### Exercise instructions
Format the records below as a Markdown table with the columns "Row" and "Line", numbering each line and skipping blank lines. Begin at the line that contains "This screenshot has width=780, height=390.", stop after the line that contains "click(x=75, y=79)", and leave out the pictures.

Part of a data file:
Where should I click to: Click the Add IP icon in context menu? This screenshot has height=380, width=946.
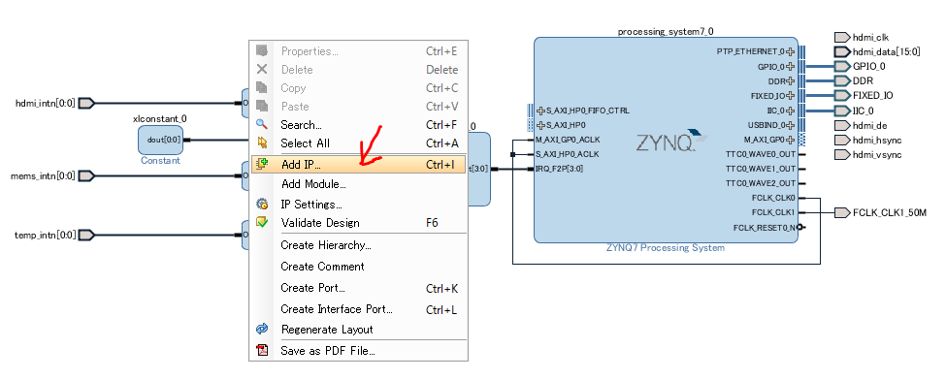tap(262, 164)
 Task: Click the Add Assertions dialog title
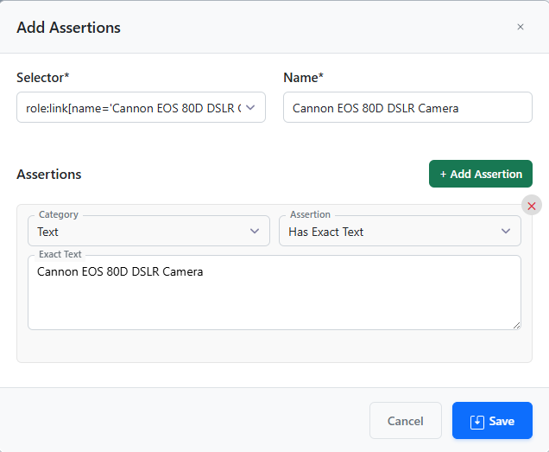coord(68,28)
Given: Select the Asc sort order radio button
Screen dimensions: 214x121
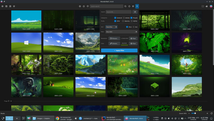Looking at the screenshot, I should coord(134,27).
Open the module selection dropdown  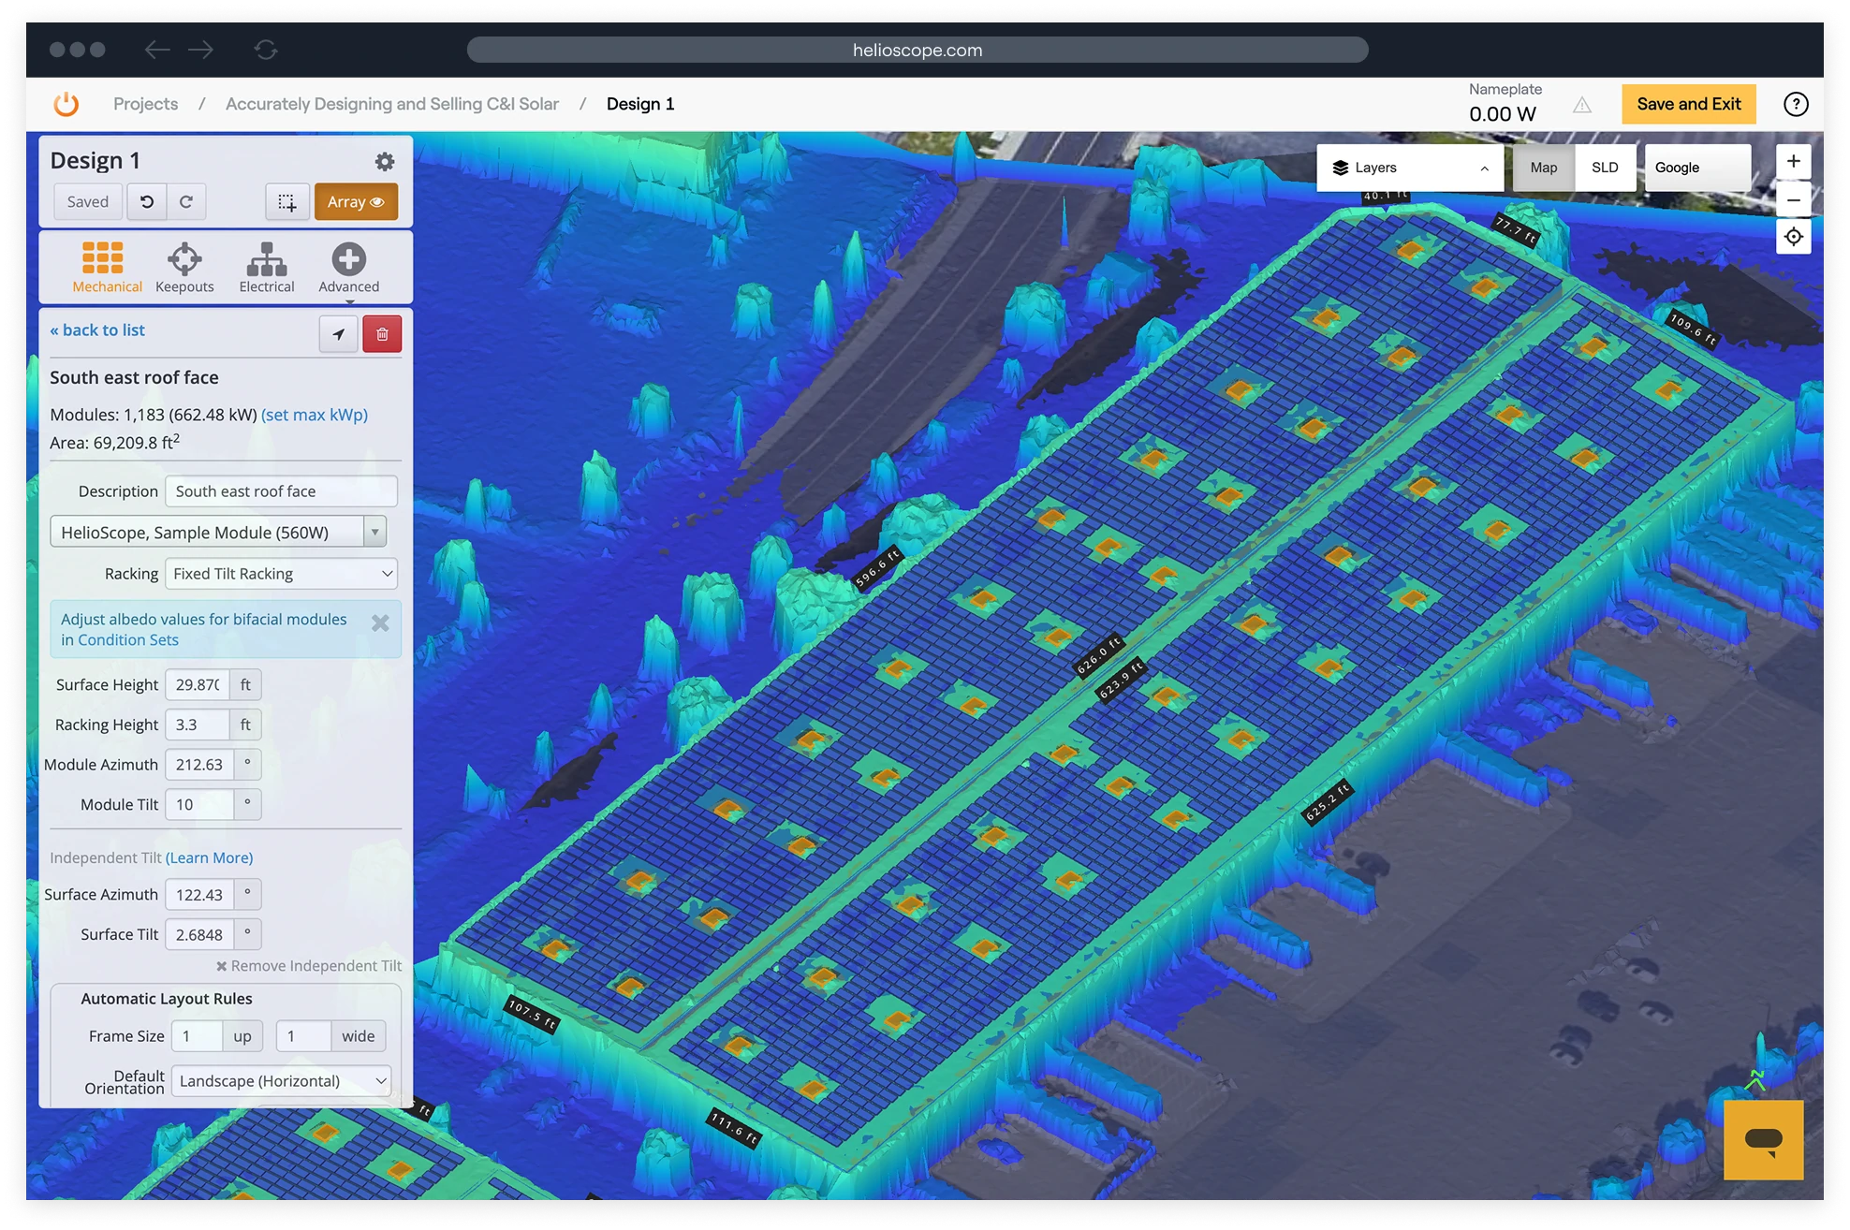pos(217,533)
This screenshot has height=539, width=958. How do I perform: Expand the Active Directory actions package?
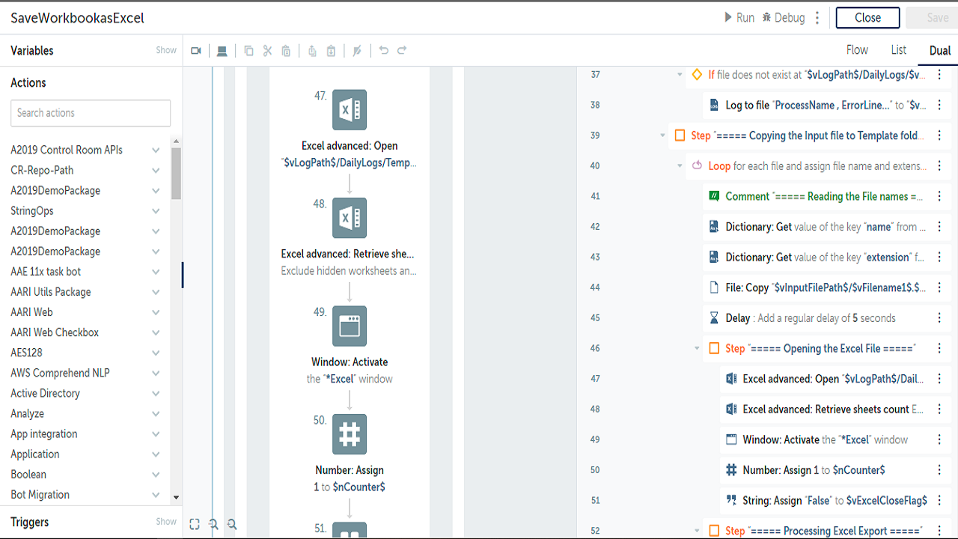[156, 393]
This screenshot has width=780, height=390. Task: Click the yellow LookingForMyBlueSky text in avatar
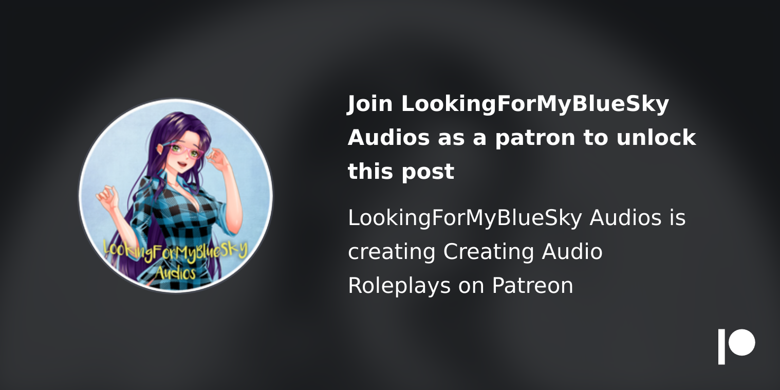(x=176, y=250)
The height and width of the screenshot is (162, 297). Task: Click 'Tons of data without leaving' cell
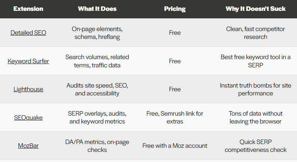pyautogui.click(x=255, y=117)
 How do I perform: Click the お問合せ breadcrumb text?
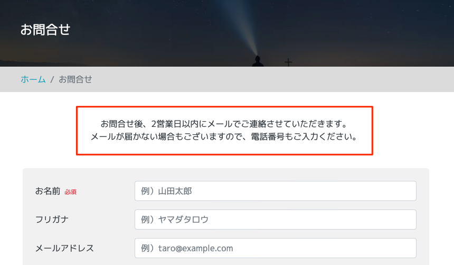click(x=75, y=79)
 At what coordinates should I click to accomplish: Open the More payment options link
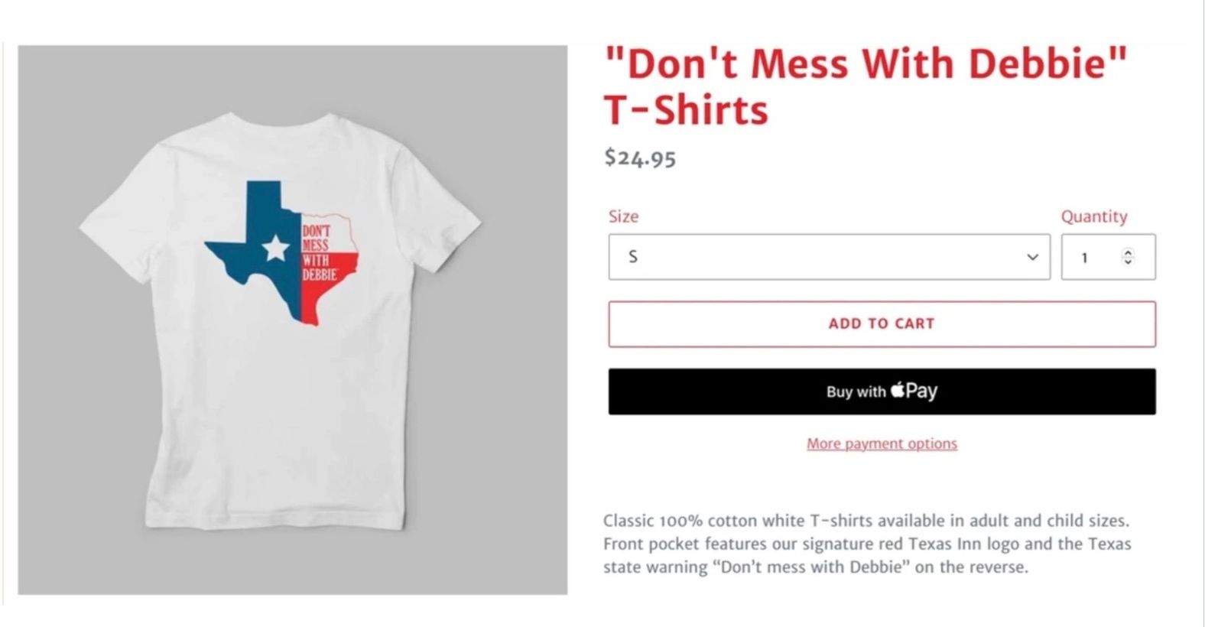coord(882,443)
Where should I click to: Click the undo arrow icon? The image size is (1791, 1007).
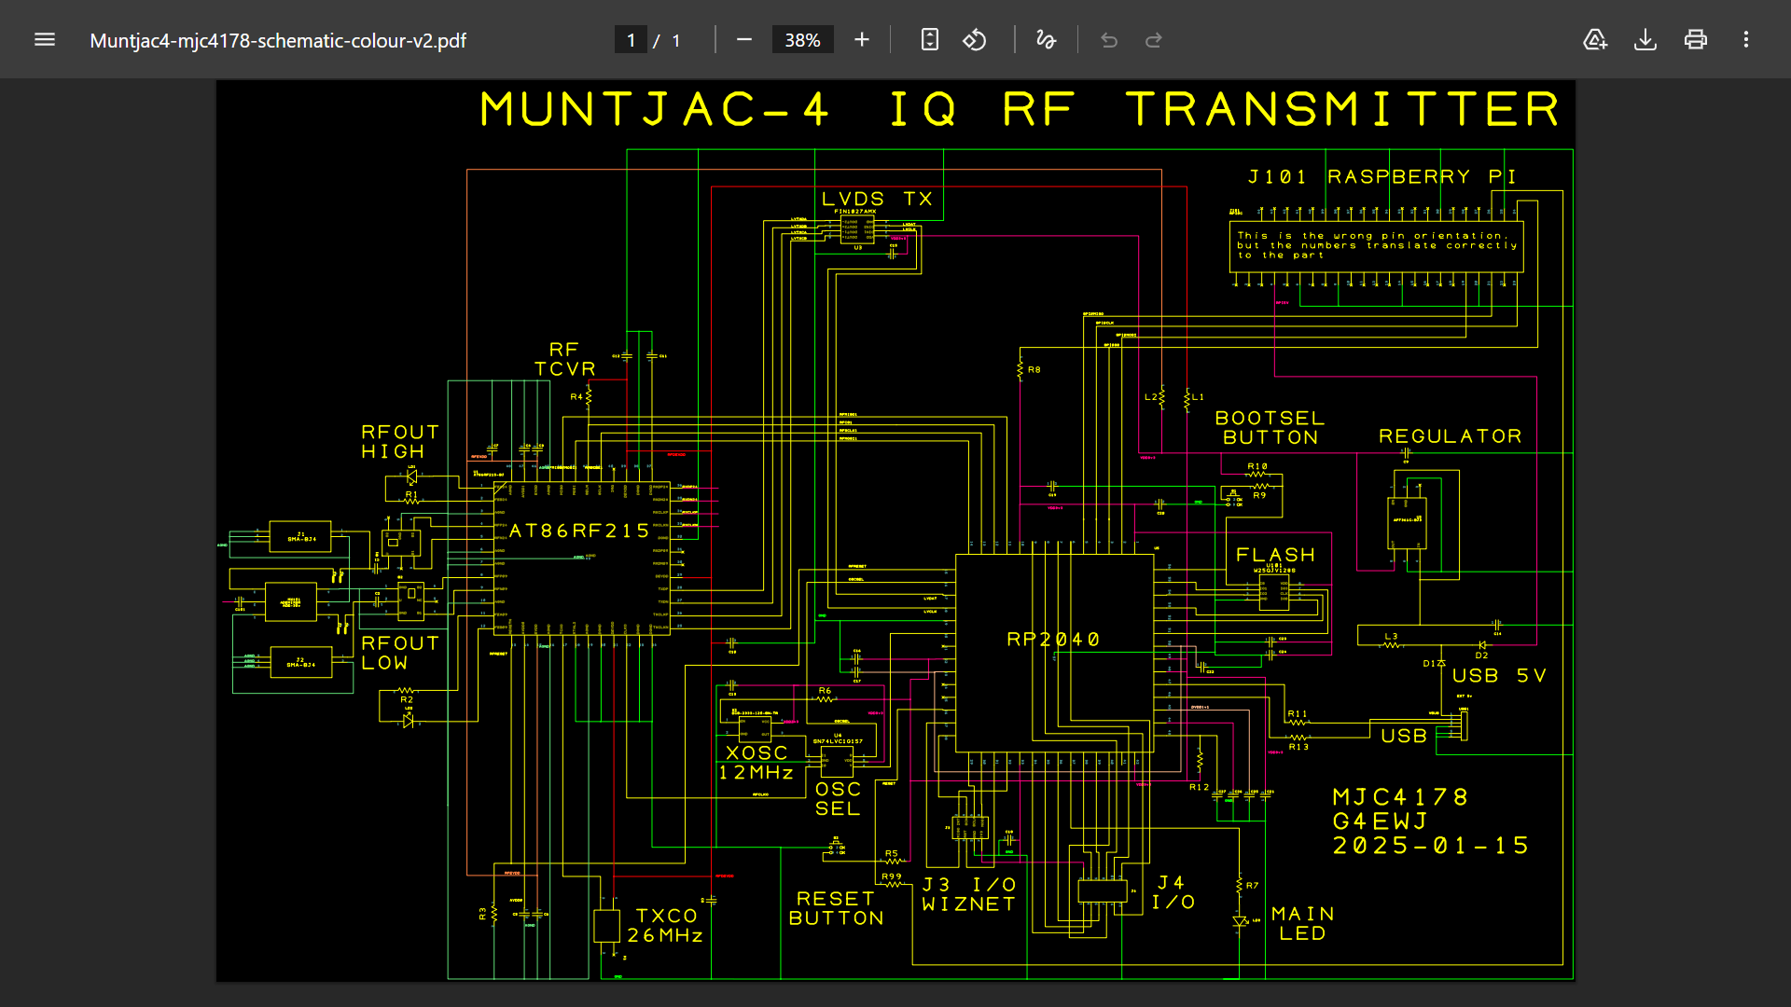[x=1109, y=40]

### Complete output
| Row | Line |
|---|---|
| 1 | This screenshot has width=780, height=390. Task: Click the yellow LookingForMyBlueSky text in avatar |
| 2 | (x=176, y=250) |
| 3 | The height and width of the screenshot is (162, 297). Task: Click 'Tons of data without leaving' cell |
| 4 | pyautogui.click(x=255, y=117) |
| 5 |  How do I perform: Click the お問合せ breadcrumb text? |
| 6 | click(x=75, y=79) |